◆ What this task involves
Among the lines below, the one containing "Task: Click the Mastercard icon" opens the range and the one containing "Given: Open thumbnail of 欧美时尚耳环 product" closes it. Print that range exactly, without the pictures.
────────────────────────────────────────
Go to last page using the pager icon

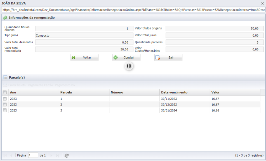(x=58, y=155)
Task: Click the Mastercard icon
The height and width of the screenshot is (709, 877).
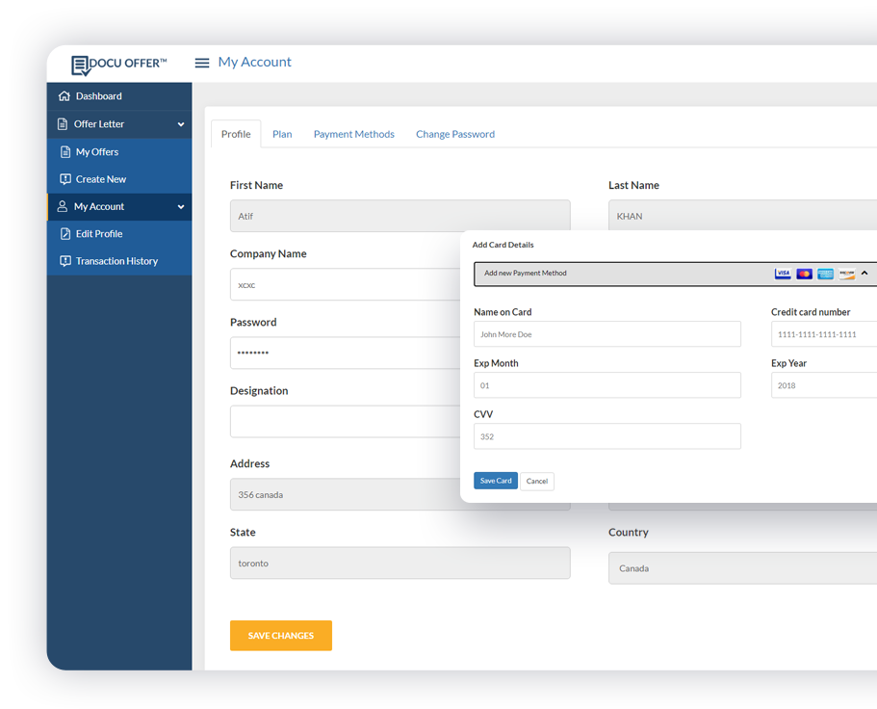Action: 804,274
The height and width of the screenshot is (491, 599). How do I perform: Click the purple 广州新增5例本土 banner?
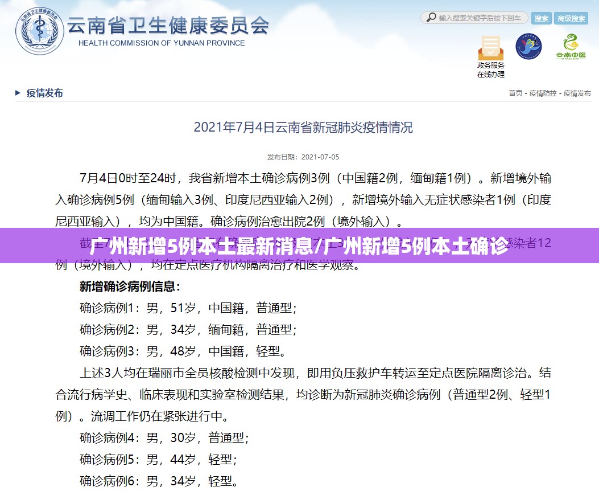299,246
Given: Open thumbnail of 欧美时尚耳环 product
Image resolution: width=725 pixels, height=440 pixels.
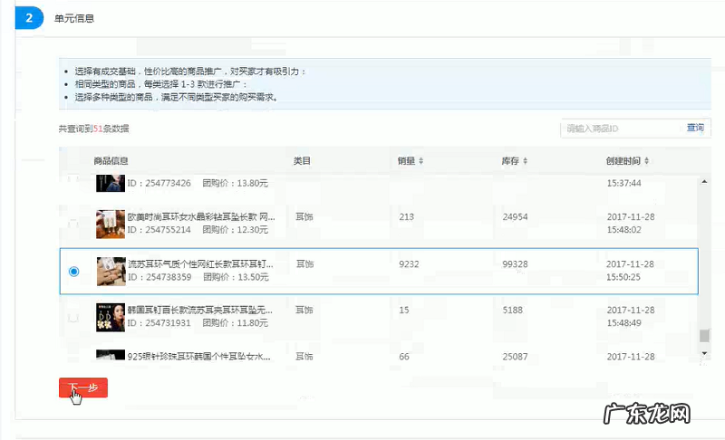Looking at the screenshot, I should click(x=110, y=224).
────────────────────────────────────────
◆ Written solution
Task: Click the Mastercard icon
The height and width of the screenshot is (709, 877).
Action: 804,274
The height and width of the screenshot is (491, 599). How do I perform: Click the purple 广州新增5例本土 banner?
299,246
Given: Open thumbnail of 欧美时尚耳环 product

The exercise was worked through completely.